Start of SUPPLIED MATERIAL

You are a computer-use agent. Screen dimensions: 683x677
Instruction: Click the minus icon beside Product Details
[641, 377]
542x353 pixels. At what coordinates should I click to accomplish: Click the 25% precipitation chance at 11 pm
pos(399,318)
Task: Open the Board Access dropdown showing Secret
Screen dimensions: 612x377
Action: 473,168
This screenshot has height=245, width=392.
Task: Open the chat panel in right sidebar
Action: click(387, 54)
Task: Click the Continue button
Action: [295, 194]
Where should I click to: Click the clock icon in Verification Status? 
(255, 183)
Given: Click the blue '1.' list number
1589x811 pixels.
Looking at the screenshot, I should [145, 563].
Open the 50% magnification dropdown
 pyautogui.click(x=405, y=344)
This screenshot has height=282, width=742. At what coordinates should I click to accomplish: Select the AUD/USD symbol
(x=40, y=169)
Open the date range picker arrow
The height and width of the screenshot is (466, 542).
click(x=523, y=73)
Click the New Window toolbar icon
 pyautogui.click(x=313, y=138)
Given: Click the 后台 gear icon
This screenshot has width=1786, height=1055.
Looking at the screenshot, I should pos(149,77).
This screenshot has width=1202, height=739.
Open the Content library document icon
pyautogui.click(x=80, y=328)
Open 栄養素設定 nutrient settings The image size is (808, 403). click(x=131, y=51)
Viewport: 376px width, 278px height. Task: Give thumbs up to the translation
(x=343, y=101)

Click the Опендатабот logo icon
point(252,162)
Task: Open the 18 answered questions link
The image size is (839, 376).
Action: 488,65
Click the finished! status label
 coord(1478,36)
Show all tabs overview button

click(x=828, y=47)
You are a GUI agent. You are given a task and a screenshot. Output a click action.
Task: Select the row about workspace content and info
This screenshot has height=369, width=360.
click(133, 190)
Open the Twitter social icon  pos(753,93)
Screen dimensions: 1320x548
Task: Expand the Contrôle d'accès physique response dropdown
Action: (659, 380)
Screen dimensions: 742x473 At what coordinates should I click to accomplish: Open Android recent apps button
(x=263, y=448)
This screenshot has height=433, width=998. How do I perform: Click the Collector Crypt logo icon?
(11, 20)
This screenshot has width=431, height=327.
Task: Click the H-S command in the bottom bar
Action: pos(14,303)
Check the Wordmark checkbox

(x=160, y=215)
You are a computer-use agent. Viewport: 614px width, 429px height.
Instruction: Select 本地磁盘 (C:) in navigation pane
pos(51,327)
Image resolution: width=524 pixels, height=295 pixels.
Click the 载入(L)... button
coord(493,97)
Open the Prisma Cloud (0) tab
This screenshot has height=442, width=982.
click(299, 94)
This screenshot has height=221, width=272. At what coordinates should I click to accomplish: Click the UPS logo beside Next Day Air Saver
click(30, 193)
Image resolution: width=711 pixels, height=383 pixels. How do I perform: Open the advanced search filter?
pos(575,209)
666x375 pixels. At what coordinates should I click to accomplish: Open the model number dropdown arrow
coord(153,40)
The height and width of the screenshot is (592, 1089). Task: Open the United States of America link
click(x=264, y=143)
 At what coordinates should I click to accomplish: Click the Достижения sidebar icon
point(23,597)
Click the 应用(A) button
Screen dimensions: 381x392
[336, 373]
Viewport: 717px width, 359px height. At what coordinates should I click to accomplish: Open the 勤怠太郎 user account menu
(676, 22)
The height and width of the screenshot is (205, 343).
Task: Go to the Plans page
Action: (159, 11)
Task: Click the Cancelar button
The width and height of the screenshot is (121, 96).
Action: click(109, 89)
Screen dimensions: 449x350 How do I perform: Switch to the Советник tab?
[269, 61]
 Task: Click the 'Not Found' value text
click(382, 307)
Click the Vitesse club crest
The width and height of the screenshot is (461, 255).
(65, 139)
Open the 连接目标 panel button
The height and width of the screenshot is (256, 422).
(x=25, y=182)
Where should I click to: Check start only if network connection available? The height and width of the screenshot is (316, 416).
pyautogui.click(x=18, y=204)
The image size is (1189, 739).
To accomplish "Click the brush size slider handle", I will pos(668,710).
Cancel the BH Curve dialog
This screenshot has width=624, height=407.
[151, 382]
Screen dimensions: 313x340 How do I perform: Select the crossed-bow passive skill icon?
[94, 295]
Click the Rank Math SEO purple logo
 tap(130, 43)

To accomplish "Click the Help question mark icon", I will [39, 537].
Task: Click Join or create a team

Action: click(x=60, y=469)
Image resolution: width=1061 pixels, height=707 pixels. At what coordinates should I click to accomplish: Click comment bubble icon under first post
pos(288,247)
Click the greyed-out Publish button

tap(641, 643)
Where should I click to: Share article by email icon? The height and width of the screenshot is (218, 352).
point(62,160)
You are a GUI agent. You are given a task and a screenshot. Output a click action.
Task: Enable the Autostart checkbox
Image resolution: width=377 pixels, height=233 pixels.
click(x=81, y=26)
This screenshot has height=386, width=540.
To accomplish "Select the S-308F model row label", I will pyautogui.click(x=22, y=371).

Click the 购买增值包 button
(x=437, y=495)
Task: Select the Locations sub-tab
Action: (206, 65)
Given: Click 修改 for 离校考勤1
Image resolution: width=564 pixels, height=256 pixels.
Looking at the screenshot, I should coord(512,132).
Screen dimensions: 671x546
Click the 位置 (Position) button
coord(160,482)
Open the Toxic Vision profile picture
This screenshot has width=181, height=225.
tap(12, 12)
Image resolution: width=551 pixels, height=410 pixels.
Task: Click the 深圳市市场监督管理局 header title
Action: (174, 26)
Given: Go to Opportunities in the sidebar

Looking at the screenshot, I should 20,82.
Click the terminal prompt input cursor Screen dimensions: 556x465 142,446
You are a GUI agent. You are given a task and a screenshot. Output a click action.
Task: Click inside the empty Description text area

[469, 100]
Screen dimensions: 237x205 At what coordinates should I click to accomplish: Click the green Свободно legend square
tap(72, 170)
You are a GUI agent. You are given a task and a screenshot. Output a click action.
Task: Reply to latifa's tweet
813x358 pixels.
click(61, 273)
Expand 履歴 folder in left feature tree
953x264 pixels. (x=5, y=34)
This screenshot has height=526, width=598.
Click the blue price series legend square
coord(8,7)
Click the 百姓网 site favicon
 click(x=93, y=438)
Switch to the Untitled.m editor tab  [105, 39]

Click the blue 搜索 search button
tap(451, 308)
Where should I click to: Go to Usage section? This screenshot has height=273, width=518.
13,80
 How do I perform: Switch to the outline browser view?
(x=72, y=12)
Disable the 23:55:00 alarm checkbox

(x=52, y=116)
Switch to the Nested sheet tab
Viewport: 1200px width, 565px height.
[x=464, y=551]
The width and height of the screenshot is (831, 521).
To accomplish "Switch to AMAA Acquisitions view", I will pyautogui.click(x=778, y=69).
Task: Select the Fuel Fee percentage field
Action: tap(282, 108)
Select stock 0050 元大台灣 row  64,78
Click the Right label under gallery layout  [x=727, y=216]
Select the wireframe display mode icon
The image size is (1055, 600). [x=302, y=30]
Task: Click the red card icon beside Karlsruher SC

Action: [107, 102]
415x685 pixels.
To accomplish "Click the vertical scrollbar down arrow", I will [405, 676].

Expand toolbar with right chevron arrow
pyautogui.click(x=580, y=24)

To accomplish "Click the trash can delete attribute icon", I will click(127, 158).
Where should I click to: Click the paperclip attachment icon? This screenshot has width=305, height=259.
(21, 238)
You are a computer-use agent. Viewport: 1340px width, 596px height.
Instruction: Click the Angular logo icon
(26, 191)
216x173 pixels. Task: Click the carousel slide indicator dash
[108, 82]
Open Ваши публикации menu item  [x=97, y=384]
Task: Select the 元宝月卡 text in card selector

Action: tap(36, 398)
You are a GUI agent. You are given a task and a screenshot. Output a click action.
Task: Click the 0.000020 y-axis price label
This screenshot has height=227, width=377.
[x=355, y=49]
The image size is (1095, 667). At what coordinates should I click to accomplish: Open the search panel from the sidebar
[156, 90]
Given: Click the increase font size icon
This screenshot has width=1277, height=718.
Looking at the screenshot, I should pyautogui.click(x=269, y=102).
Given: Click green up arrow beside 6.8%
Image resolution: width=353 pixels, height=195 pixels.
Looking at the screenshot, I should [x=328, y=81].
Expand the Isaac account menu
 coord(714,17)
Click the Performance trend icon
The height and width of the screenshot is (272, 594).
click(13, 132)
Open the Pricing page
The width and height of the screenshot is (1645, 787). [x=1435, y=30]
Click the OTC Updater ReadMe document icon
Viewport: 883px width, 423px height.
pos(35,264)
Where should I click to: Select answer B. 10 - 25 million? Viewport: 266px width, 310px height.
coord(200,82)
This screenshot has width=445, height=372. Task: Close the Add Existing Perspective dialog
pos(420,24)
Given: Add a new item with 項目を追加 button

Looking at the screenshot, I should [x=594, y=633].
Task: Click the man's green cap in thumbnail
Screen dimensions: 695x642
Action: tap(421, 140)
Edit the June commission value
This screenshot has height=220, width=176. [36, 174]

End of SUPPLIED MATERIAL

■ EXERCISE AIM ■
Set down the lines of the records exactly, from the first one through the line containing "Task: Open the Board", and add nothing else.

■ FINISHED TASK ■
You are a computer-use agent. Screen dimensions: 683x677
Instruction: Click the minus icon beside Product Details
[641, 377]
542x353 pixels. At what coordinates should I click to accomplish: Click the 25% precipitation chance at 11 pm
pos(399,318)
Task: Open the Board Access dropdown showing Secret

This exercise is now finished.